Vision-Based End-to-End Driving
A fundamental problem in the autonomous vehicle domain is correctly handling rare events and objects from the tails of the distribution of possible observations. This often involves the perception, prediction, and action cycle, where current approaches struggle.
Learning Terrain Traversal from Human Strategies for Agile Robotics
Teaching robots to walk on complex and challenging terrains, such as rocky paths, uneven ground, or cluttered environments, remains a fundamental challenge in robotics and autonomous navigation. Traditional approaches rely on handcrafted rules, terrain classification, or reinforcement learning, but they often struggle with generalization to real-world, unstructured environments.
Scene Exploration and Object Search for Robotic System
Object search is the problem of letting a robot find an object of interest. For this, the robot has to explore the environment it is placed into until the object is found. To explore an environment, current robotic methods use geometrical sensing, i.e. stereo cameras, LiDAR sensors or similar, such that they can create a 3D reconstruction of the environment which also has a clear distinction of 'known & occupied', 'known & unoccupied' and 'unknown' regions of space. The problem of the classic geometric sensing approach is that it has no knowledge of e.g. doors, drawers, or other functional and dynamic elements. These however are easy to detect from images. We therefore want to extend prior object search methods such as https://naoki.io/portfolio/vlfm with an algorithm that can also search through drawers and cabinets. The project will require you to train your own detector network to detect possible locations of an object, and then implement a robot planning algorithm that explores all the detected locations.
Action recognition in egocentric videos
Action recognition has long been a challenging task in video understanding. While recent deep learning models have achieved remarkable performance on various related benchmarks, their generalization capabilities remain limited. Furthermore, the task of action recognition is inherently ambiguous, as the same action can often be described using different verbs and levels of detail. In this project, we aim to address this ambiguity by leveraging low-level cues to enhance the disambiguation abilities of action recognition systems, as well as improve their robustness to variations of the viewpoint, interacted objects, and methods of enactment of the same action.
Extending Functional Scene Graphs to Include Articulated Object States
While traditional [1] and functional [2] scene graphs are capable of capturing the spatial relationships and functional interactions between objects and spaces, they encode each object as static, with fixed geometry. In this project, we aim to enable the estimation of the state of articulated objects and include it in the functional scene graph.
Multimodal Floorplan Encoding
The objective of the project is to train a neural network taking any floorplan modality as input and outputting an embedding in a latent space shared by all the floorplan modalities. This is beneficial for downstream applications such as visual localization and model alignment. Check the attached the documents for more details. The thesis will be co-supervised between CVG, ETH Zurich and Microsoft Spatial AI lab, Zurich.
Reconstructing liquids from multiple views with 3D Gaussian Splatting
This project reconstructs liquids from multi-view imagery, segmenting fluid regions using methods like Mask2Former and reconstructing static scenes with 3D Gaussian Splatting or Mast3r.
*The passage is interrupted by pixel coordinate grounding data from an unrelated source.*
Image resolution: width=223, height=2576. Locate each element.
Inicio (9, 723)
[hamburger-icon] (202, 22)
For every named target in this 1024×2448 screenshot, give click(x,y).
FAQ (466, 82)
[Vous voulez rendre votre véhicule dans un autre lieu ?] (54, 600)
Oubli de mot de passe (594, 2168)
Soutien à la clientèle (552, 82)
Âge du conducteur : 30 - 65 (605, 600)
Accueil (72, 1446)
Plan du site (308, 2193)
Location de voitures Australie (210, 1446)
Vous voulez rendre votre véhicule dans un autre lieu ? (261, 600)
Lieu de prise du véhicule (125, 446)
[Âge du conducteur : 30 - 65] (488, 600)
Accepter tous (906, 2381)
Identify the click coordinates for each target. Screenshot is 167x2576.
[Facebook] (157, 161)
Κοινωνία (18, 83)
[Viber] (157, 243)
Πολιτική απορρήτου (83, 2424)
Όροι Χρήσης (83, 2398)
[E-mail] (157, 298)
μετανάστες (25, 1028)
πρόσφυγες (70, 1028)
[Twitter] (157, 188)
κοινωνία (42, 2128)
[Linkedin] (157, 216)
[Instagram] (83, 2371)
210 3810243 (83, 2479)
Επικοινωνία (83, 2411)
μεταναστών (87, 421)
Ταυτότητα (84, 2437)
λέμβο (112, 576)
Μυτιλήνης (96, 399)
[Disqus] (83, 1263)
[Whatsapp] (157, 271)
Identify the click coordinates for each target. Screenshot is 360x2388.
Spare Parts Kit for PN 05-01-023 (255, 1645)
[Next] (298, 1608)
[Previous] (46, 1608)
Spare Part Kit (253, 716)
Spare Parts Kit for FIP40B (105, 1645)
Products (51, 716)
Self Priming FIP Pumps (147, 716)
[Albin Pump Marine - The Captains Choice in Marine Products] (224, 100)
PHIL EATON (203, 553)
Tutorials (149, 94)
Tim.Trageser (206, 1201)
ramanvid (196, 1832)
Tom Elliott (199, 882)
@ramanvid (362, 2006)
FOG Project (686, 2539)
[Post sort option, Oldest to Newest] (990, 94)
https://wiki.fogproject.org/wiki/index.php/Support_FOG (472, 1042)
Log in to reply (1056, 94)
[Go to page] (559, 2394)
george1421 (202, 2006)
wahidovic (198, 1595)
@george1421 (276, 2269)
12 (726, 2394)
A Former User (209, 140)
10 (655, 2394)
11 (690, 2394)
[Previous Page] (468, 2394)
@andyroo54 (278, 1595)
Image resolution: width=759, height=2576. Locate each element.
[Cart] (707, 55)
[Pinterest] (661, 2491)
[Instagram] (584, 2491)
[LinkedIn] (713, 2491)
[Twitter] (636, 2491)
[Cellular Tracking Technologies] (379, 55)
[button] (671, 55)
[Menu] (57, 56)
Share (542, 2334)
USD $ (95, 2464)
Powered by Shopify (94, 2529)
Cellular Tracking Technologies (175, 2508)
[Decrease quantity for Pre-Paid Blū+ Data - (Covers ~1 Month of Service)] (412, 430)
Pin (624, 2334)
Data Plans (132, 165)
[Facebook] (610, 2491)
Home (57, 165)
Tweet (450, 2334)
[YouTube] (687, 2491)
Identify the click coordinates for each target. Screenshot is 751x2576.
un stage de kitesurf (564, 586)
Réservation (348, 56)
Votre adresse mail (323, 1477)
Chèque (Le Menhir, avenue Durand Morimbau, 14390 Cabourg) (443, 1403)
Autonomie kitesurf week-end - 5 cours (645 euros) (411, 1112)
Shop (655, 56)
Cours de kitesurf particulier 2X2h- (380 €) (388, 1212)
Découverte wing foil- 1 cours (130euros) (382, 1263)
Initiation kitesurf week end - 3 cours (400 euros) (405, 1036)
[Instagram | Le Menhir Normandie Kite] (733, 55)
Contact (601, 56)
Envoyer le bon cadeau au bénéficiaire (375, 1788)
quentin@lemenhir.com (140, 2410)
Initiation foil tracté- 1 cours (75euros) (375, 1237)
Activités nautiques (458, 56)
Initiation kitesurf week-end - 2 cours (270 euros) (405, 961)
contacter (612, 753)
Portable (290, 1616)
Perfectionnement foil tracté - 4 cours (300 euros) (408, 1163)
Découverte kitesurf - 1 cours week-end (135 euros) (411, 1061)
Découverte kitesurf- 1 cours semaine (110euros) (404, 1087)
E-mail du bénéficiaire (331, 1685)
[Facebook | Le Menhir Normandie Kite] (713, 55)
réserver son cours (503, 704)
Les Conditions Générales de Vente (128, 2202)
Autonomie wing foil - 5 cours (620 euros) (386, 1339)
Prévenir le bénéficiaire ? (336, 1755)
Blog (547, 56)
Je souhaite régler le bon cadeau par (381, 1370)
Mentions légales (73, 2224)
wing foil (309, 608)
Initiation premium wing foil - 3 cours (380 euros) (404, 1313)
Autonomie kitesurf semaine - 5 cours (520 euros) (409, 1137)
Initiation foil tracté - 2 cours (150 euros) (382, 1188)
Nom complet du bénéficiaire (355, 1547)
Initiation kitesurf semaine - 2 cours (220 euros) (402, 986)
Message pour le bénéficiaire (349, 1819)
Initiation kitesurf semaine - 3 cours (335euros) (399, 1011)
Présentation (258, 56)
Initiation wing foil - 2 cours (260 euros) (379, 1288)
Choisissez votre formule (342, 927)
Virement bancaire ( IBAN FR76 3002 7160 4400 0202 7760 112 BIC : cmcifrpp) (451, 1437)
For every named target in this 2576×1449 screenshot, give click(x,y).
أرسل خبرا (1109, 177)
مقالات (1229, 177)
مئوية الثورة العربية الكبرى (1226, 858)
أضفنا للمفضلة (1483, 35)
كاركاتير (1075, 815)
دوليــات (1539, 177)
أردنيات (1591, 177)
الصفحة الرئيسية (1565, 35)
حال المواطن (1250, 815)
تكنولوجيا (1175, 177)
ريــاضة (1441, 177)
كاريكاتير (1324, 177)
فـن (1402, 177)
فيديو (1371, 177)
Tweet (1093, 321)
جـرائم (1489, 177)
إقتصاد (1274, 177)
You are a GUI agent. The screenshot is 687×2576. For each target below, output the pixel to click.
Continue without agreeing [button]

The identified fluid clusters initialize a particle-based simulation, refined for temporal consistency and enhanced by optional thermal data and visual language models for fluid properties.
Cross-modal knowledge distillation in egocentric videos
Humans perceive the world from an egocentric perspective and egocentric perception holds immense promise for learning how they interact with the world and execute tasks and activities. The rich multimodal setting in many existing egocentric video datasets provides a perfect testbed for the challenging task of cross-model knowledge distillation.
Human-Robot Communication with Text Prompts and 3D Scene Graphs
This project extends previous work [a] on calculating similarity scores between text prompts and 3D scene graphs representing environments. The current method identifies potential locations based on user descriptions, aiding human-agent communication, but is limited by its coarse localization and inability to refine estimates incrementally. This project aims to enhance the method by enabling it to return potential locations within a 3D map and incorporate additional user information to improve localization accuracy incrementally until a confident estimate is achieved. [a] Chen, J., Barath, D., Armeni, I., Pollefeys, M., & Blum, H. (2024). "Where am I?" Scene Retrieval with Language. ECCV 2024.
Uncertainty-aware 3D Mapping
The goal of this project is to enhance the 3D mapping capabilities of a robotic agent by incorporating uncertainty measures into MAP-ADAPT, an incremental mapping pipeline that constructs an adaptive voxel grid from RGB-D input.
Assembly Assistant: Crafting your robotic companion for teamwork
This project is inspired by the vision of seamless human-robot collaboration in household settings. As our homes become smarter, the need for robotic systems that can work alongside humans to perform tasks with precision and adaptability is growing. This project empowers individuals to design and build a robotic companion tailored to assist with household tasks like assembling furniture. By fostering teamwork between humans and robots, the project highlights how technology can enhance everyday life, promoting efficiency, creativity, and a shared sense of accomplishment. It envisions a future where robots are not just tools but collaborative partners, making home life easier, more productive, and more enjoyable for everyone.